▸ EXERCISE AIM:
Output exactly the lines below from the one containing "Click the import/export arrows icon" to the last line, both included. Omit pictures.
· · · · ·
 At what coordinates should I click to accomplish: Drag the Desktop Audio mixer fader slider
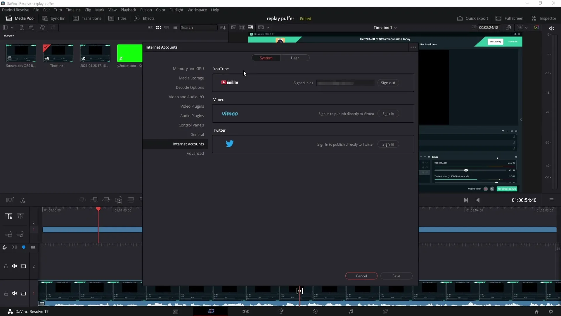(466, 171)
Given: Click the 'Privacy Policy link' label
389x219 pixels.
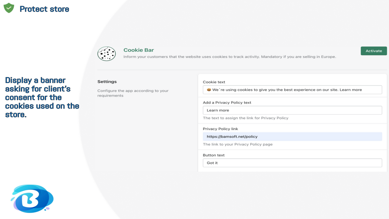Looking at the screenshot, I should (220, 129).
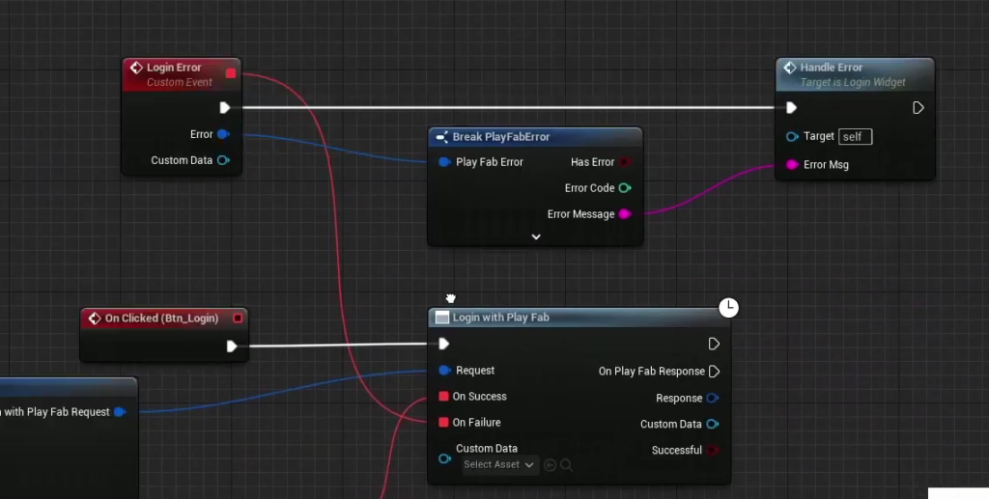Click the On Clicked (Btn_Login) delegate pin
Image resolution: width=989 pixels, height=499 pixels.
(238, 319)
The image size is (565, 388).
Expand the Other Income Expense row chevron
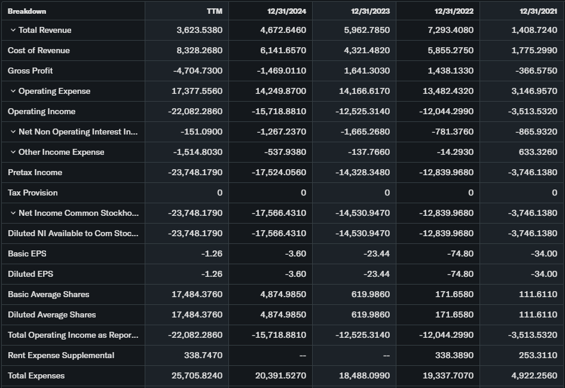13,152
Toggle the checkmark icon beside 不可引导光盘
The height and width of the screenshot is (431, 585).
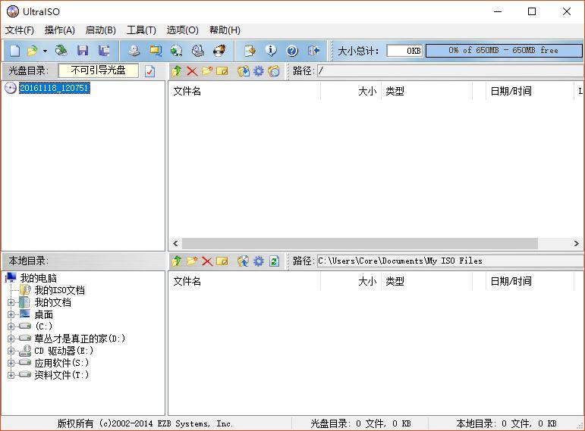point(149,70)
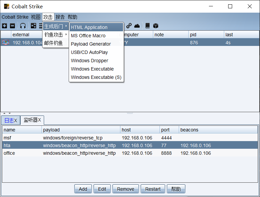Click the cube-shaped toolbar icon
Image resolution: width=260 pixels, height=197 pixels.
(156, 26)
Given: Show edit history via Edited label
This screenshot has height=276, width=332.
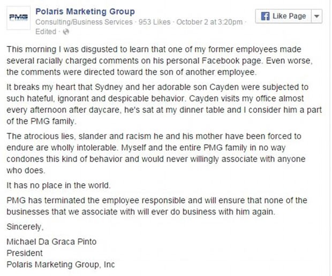Looking at the screenshot, I should [46, 32].
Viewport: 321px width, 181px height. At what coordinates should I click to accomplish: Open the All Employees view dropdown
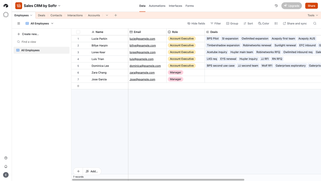pos(52,23)
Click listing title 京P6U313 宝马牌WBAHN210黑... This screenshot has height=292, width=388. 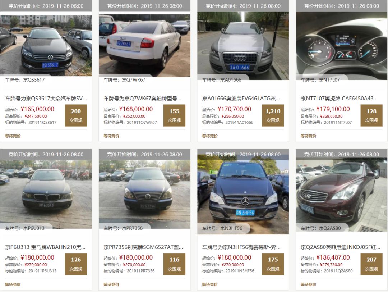(45, 247)
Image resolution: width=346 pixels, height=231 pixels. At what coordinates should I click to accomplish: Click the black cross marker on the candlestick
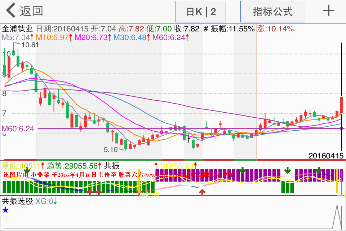point(188,138)
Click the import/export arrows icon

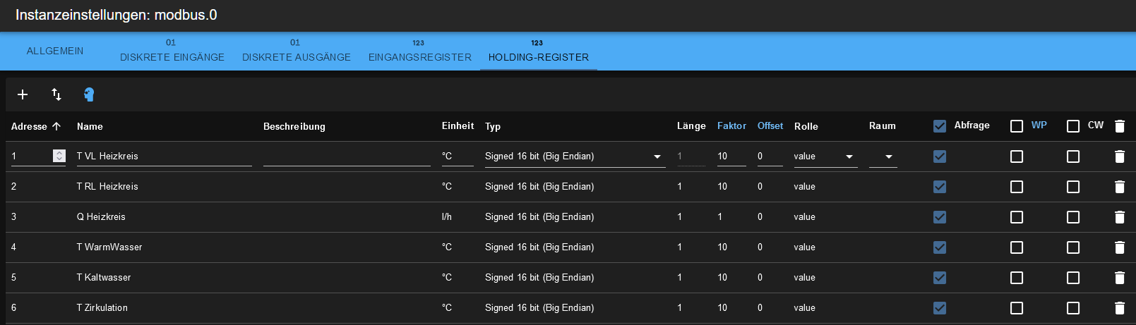56,94
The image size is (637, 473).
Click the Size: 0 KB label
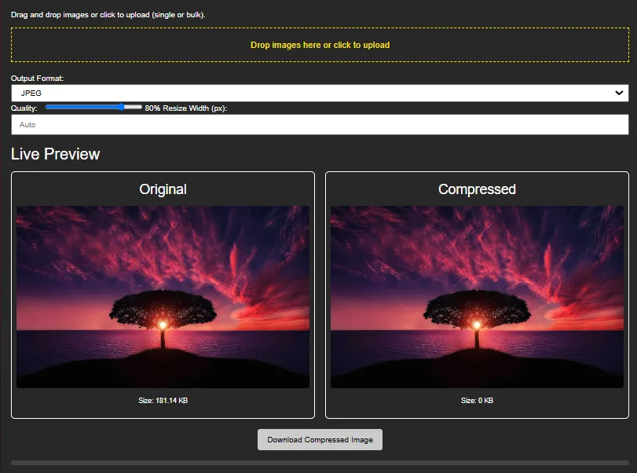coord(477,401)
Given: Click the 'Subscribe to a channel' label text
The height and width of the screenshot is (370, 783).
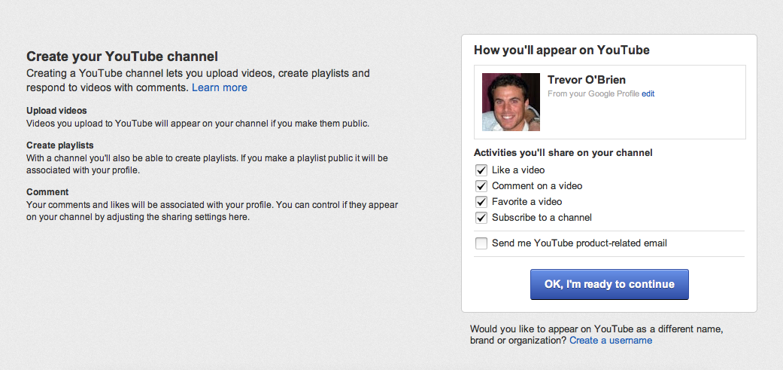Looking at the screenshot, I should (x=542, y=218).
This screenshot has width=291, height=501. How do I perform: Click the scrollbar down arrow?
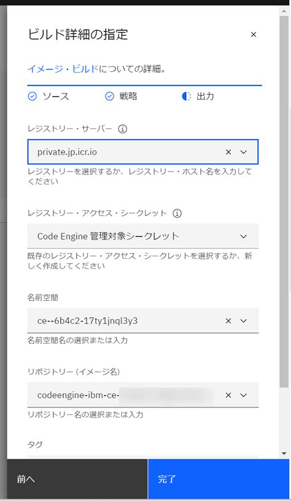pyautogui.click(x=284, y=454)
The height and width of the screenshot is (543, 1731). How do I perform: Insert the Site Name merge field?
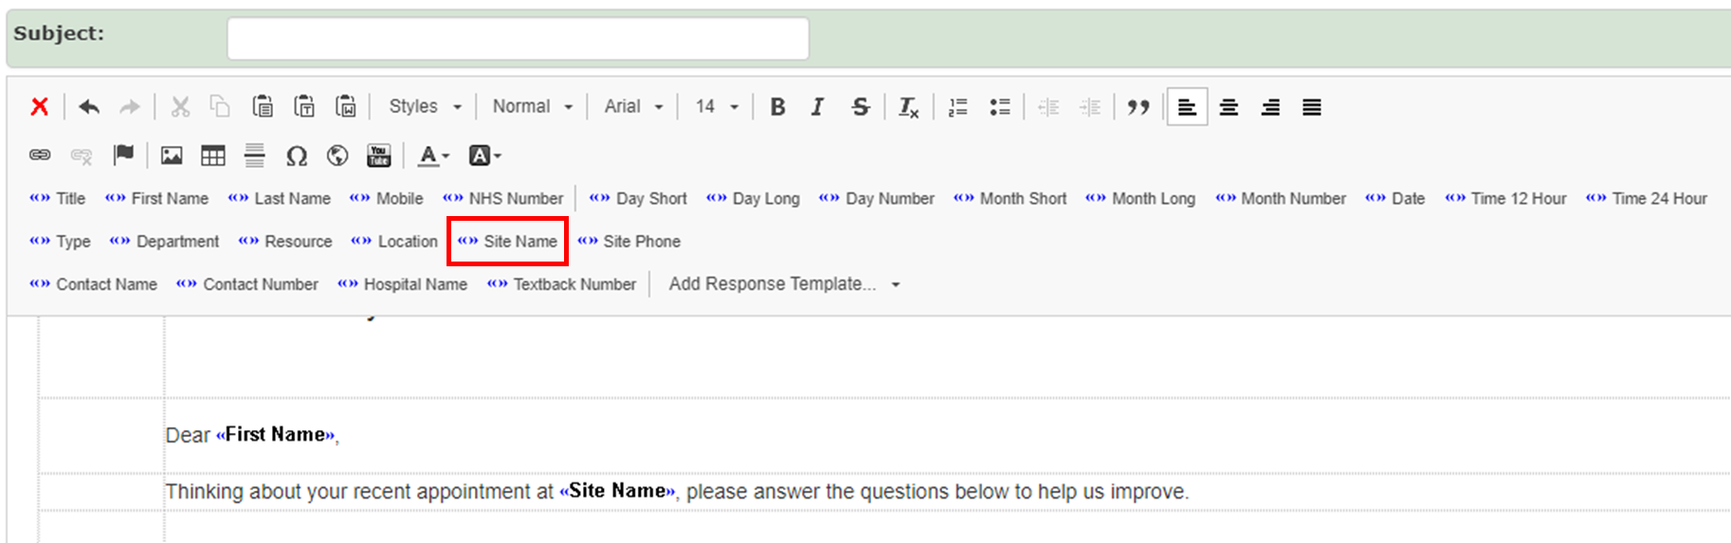coord(508,242)

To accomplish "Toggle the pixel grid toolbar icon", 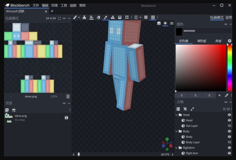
· · · · ·
▸ RESPONSE BOX:
Click the import/export arrows icon

56,94
The image size is (637, 473).
Click the Size: 0 KB label
coord(477,401)
Given: Click the 'Subscribe to a channel' label text
The height and width of the screenshot is (370, 783).
Looking at the screenshot, I should (x=542, y=218).
This screenshot has width=291, height=501. How do I perform: Click the scrollbar down arrow?
pyautogui.click(x=284, y=454)
The height and width of the screenshot is (543, 1731). How do I perform: Insert the Site Name merge field?
coord(508,242)

To accomplish "Toggle the pixel grid toolbar icon", 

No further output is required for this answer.